We made the circuit around Grand Island by accident. We gawked at the bridge as we passed, admiring its structure without realizing that the GPS lady wanted us to traverse its span. We went around, feeling foolish, bristling a little, but not complaining. I kept assuring Richard that it would be all right. He equally insisted that he had not doubted the outcome but that he did not understand why we had gone in a circle. But we didn’t let it mar our trip any more than just that brief moment.
In Rio Vista, we parked the dusty RAV with its upper load of wood and went into the grocery store. We found everything that a vegetarian and her vegan companion could need for a couple of days: Oatmeal, tofu, fake butter, the real stuff and eggs for me, soy milk for our Peet’s Coffee. Then we stood by the car and I realized that we had no place for the groceries and I would have to let him take the wheel. I could fit in the seat with his backpack and two of Lira‘s re-useable sacks; he could not. I surrendered my hope of navigating myself to my new home with only mild grumpiness.
Richard slowed after the turn-off to Jackson Slough Road. He gestured, There’s Mount Diablo, and I took a picture. Then we made the hairpin turn and before I could really prepare, we slipped into Park Delta Bay and I had arrived. I said, over and over, I wanted to be driving. He was patient; he was gentle; he took no offense. We stopped for the key and made our way to F2, where we would spend the night.
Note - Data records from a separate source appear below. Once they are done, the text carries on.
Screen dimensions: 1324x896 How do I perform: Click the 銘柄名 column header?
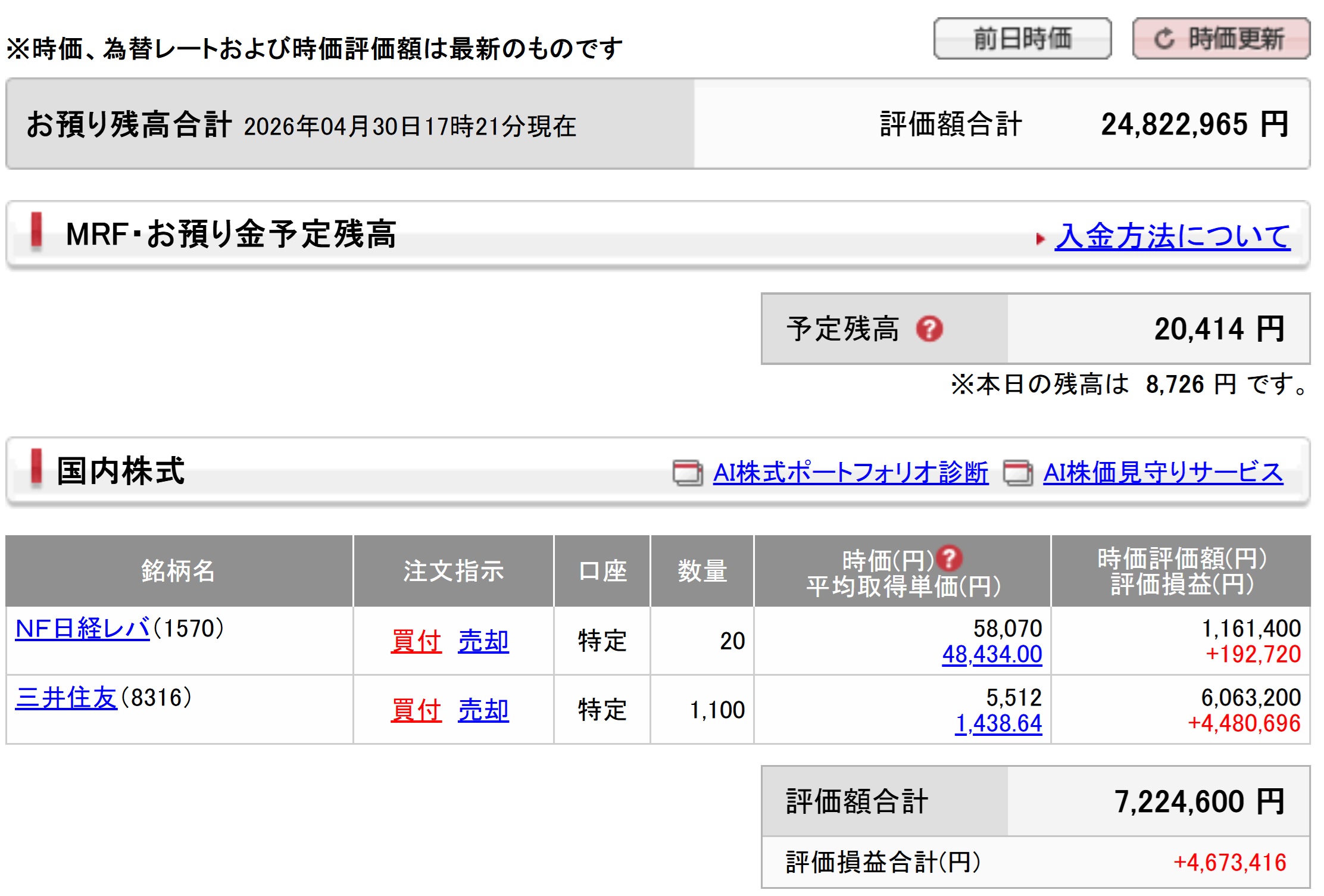pos(178,571)
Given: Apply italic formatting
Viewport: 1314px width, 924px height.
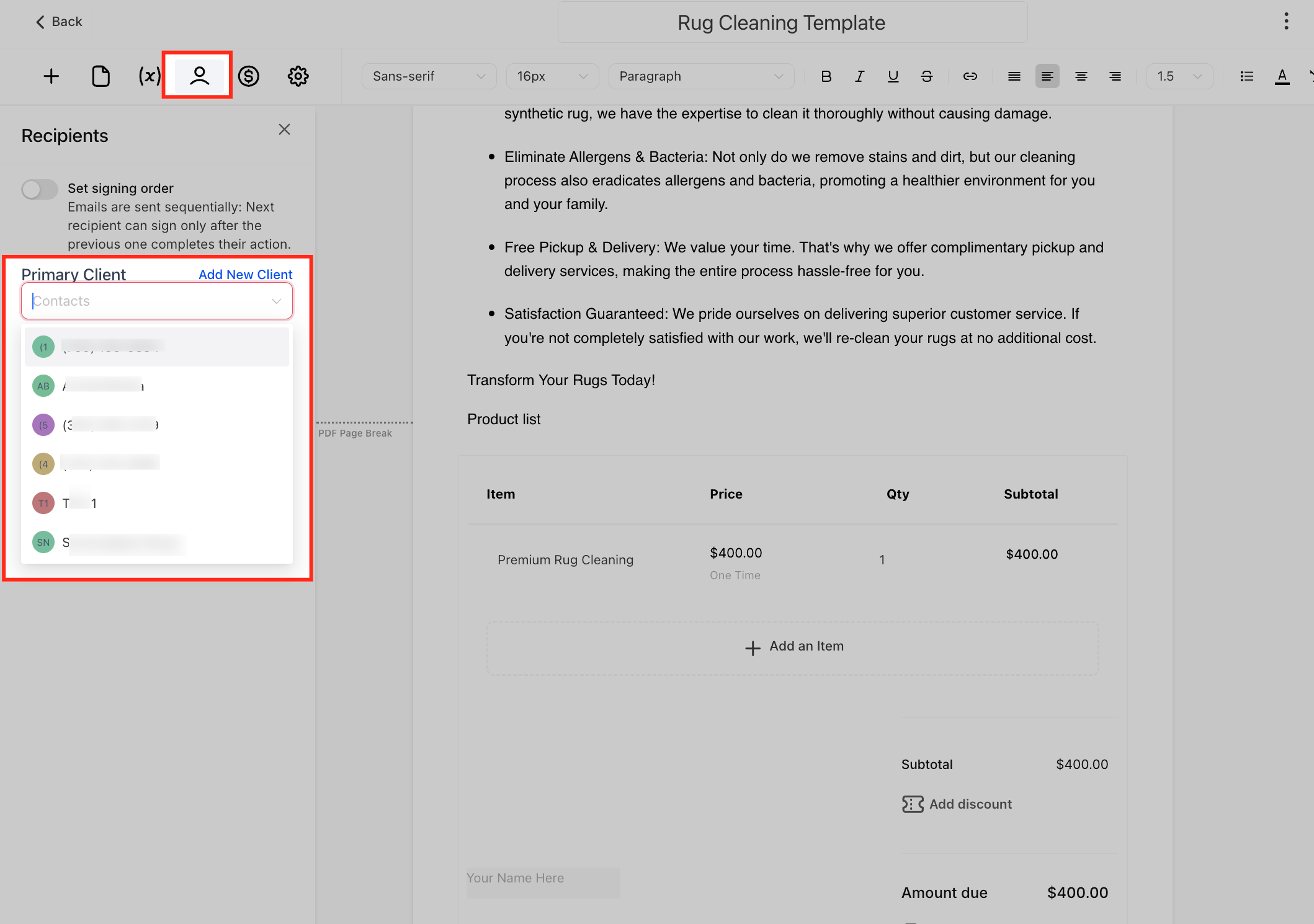Looking at the screenshot, I should click(859, 76).
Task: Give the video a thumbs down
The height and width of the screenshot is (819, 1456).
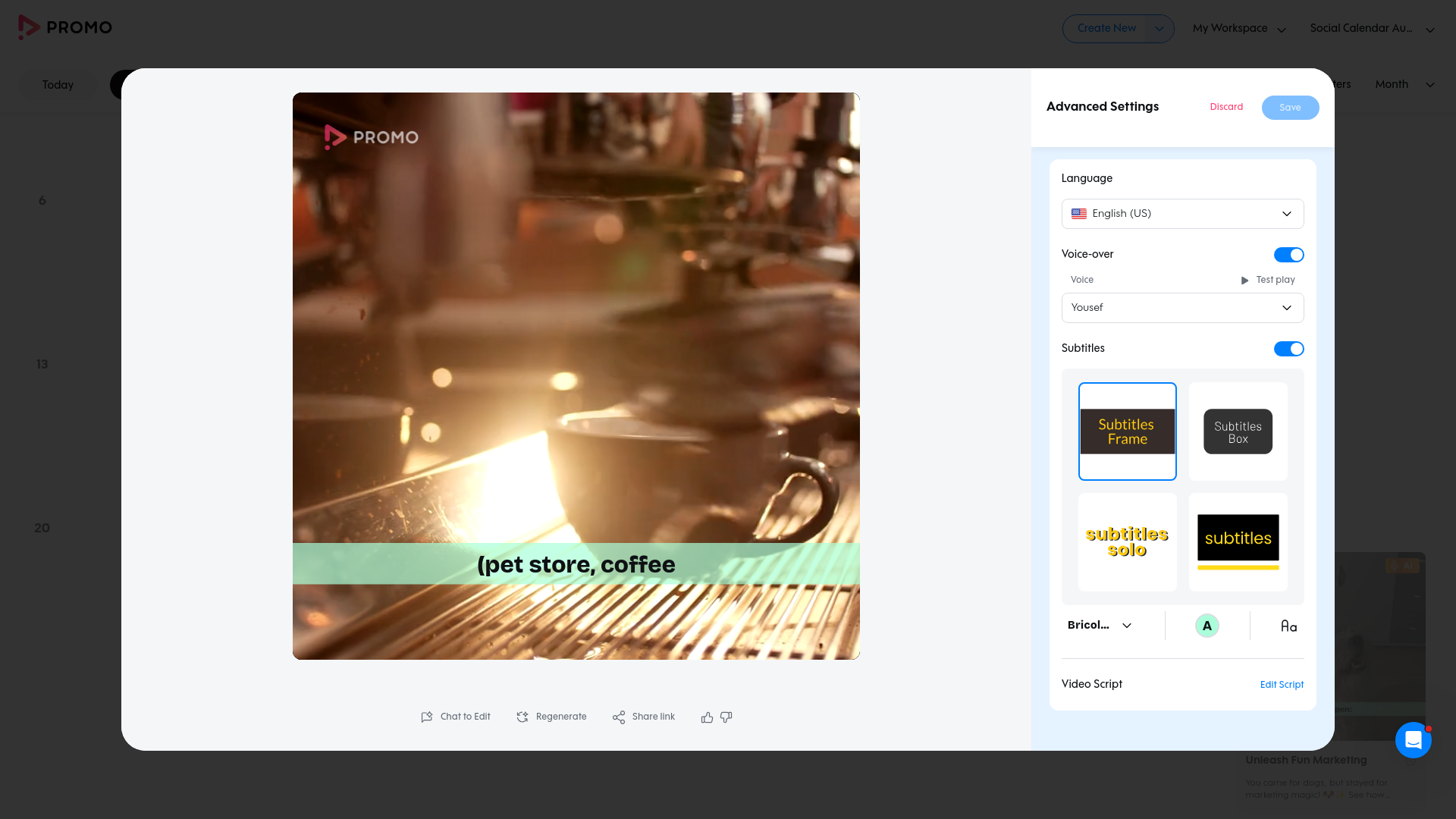Action: pyautogui.click(x=726, y=717)
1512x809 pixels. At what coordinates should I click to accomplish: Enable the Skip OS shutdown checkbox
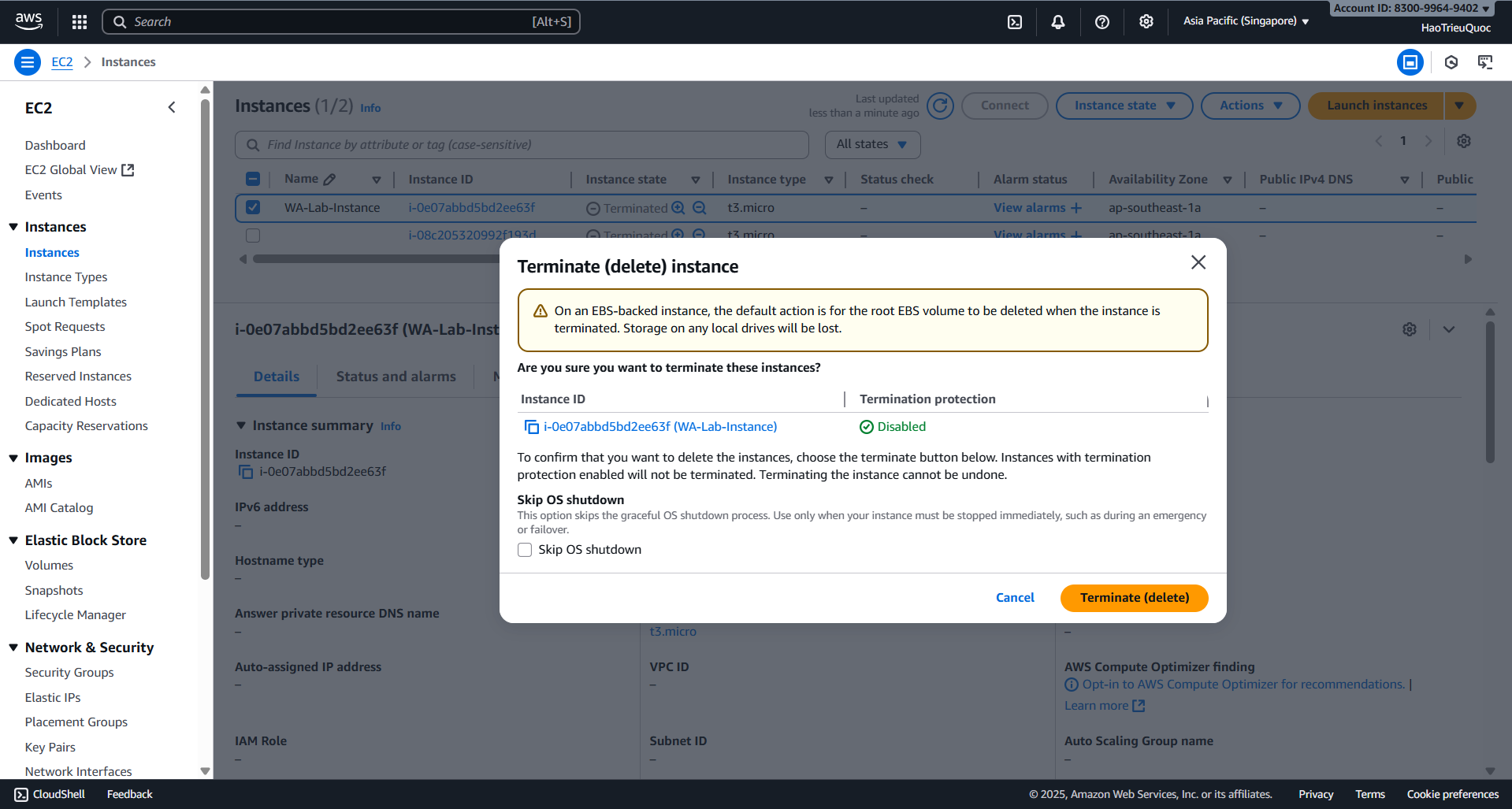tap(525, 549)
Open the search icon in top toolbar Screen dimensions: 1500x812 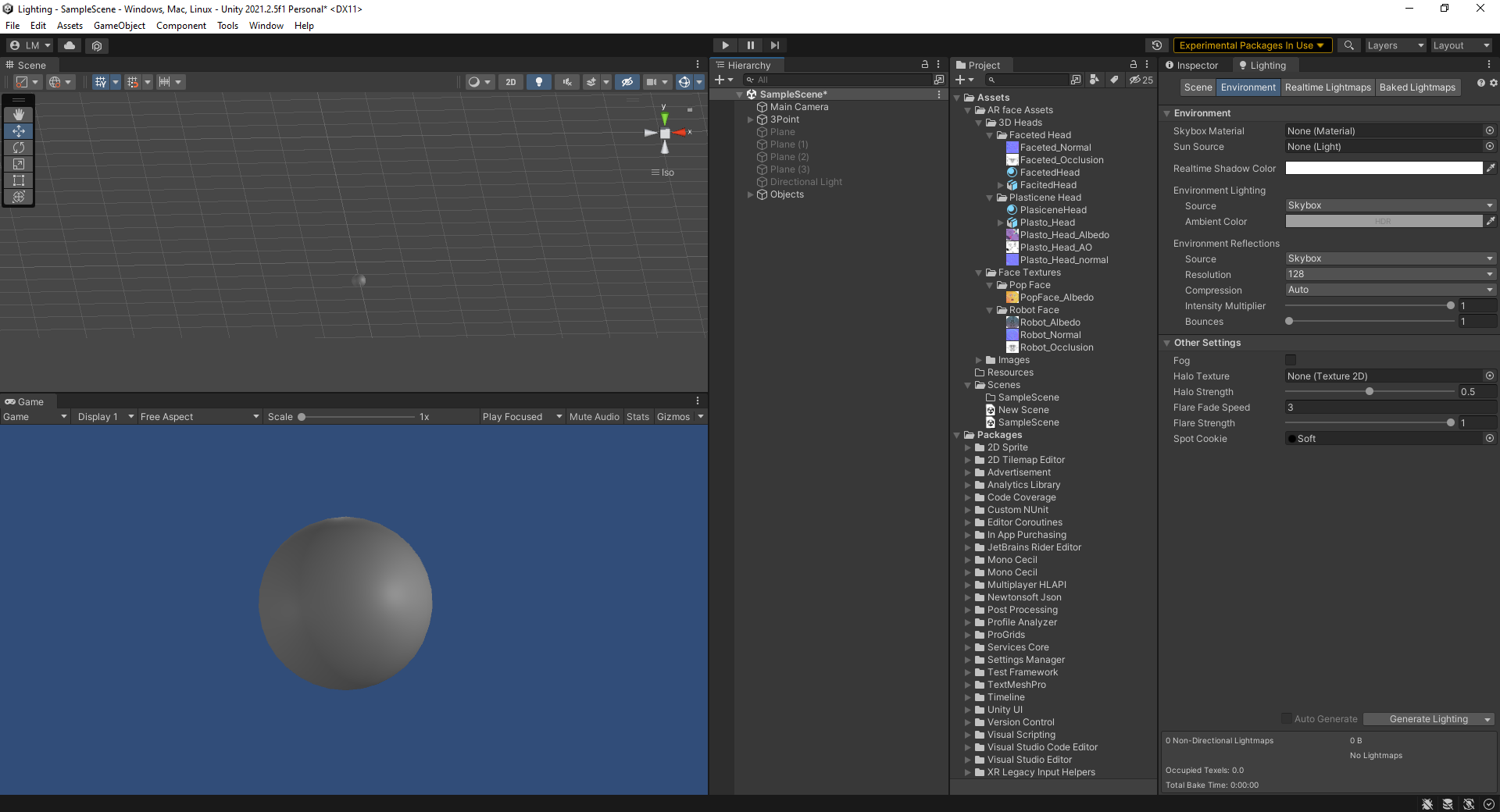pyautogui.click(x=1348, y=45)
A bit later, Joe the park handyman summoned Pattie Whitaker from her cozy trailer and I got the hug that I wanted: A homecoming. She said, I’ve been following your journey. I didn’t expect you this early. She insisted on loaning us what we needed. She admonished me not to make plans for Saturday because there would be a party on her lawn. We held our flashlights to the ground as we walked back to our rental cabin, talking about the propane guy who would arrive at seven in the morning to set the gauge and test the line. Just like that, I shifted. I no longer hailed from Kansas City. I became a California girl; a Delta dweller; a tiny house inhabitant, planning the deck that Joe will build and the railing which Richard will make from the knotty pine that we carried from Brookside on the top of my car.
I started dinner, moving around the place as though I had always lived here; and always would.
It’s the seventeenth day of the forty-eighth month of My Year Without Complaining. Life continues.